■ The task ■
Instruction for the data below: set down exactly the lines from the line with "Screen dimensions: 1568x405" to the line with "Open the RESERVE", inclusive, and no others.

■ Given information ■
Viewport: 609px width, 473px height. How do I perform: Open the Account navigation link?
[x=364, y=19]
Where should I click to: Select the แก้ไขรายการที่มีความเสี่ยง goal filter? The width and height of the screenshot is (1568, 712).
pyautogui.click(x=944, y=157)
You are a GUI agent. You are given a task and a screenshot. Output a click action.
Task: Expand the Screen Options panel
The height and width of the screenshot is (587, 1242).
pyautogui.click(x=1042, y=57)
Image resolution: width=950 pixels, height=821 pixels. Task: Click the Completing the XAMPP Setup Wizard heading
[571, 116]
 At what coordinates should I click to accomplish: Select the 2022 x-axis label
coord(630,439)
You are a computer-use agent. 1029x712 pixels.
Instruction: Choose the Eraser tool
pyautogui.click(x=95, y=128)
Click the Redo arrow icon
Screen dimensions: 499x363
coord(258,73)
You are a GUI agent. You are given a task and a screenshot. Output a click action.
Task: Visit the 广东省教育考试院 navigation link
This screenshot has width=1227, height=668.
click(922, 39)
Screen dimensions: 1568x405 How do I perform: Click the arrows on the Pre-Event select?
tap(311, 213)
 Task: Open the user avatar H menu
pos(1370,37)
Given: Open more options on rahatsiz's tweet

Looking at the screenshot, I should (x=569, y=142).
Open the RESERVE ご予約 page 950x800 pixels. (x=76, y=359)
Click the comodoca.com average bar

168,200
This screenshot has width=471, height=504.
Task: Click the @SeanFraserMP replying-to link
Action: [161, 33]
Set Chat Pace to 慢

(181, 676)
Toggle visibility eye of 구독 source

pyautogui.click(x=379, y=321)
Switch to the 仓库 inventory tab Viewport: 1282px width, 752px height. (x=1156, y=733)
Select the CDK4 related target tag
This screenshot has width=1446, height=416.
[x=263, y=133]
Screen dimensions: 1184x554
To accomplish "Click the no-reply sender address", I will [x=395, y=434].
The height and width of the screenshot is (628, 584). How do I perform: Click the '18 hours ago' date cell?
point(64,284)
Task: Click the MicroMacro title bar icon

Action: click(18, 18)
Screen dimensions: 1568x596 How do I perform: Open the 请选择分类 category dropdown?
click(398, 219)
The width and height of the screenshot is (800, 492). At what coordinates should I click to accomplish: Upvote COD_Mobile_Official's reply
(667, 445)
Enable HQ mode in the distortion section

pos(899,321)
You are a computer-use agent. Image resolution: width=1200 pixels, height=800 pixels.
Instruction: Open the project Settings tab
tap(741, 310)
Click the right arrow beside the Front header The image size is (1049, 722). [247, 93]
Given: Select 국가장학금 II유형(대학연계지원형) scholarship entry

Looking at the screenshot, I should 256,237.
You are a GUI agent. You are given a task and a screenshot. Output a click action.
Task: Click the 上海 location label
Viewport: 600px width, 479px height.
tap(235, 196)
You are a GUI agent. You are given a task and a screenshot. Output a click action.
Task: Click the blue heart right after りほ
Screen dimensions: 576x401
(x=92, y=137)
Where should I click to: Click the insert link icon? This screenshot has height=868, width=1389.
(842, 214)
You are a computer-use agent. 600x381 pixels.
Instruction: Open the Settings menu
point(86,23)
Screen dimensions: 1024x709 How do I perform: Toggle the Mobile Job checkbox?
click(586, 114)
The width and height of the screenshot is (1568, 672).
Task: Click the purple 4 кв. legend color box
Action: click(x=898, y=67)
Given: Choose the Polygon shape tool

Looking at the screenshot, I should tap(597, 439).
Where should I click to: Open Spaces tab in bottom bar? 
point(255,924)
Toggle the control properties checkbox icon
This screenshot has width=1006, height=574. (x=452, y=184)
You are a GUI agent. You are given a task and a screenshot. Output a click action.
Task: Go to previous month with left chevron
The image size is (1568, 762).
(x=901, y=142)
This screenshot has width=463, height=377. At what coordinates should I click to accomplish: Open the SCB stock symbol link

■ Result below ■
Screen dimensions: 1568x405 How do I perform: Click the arrows on the Pre-Event select?
tap(311, 213)
 Task: Open the user avatar H menu
pos(1370,37)
Given: Open more options on rahatsiz's tweet

Looking at the screenshot, I should (x=569, y=142).
Open the RESERVE ご予約 page 950x800 pixels. (x=76, y=359)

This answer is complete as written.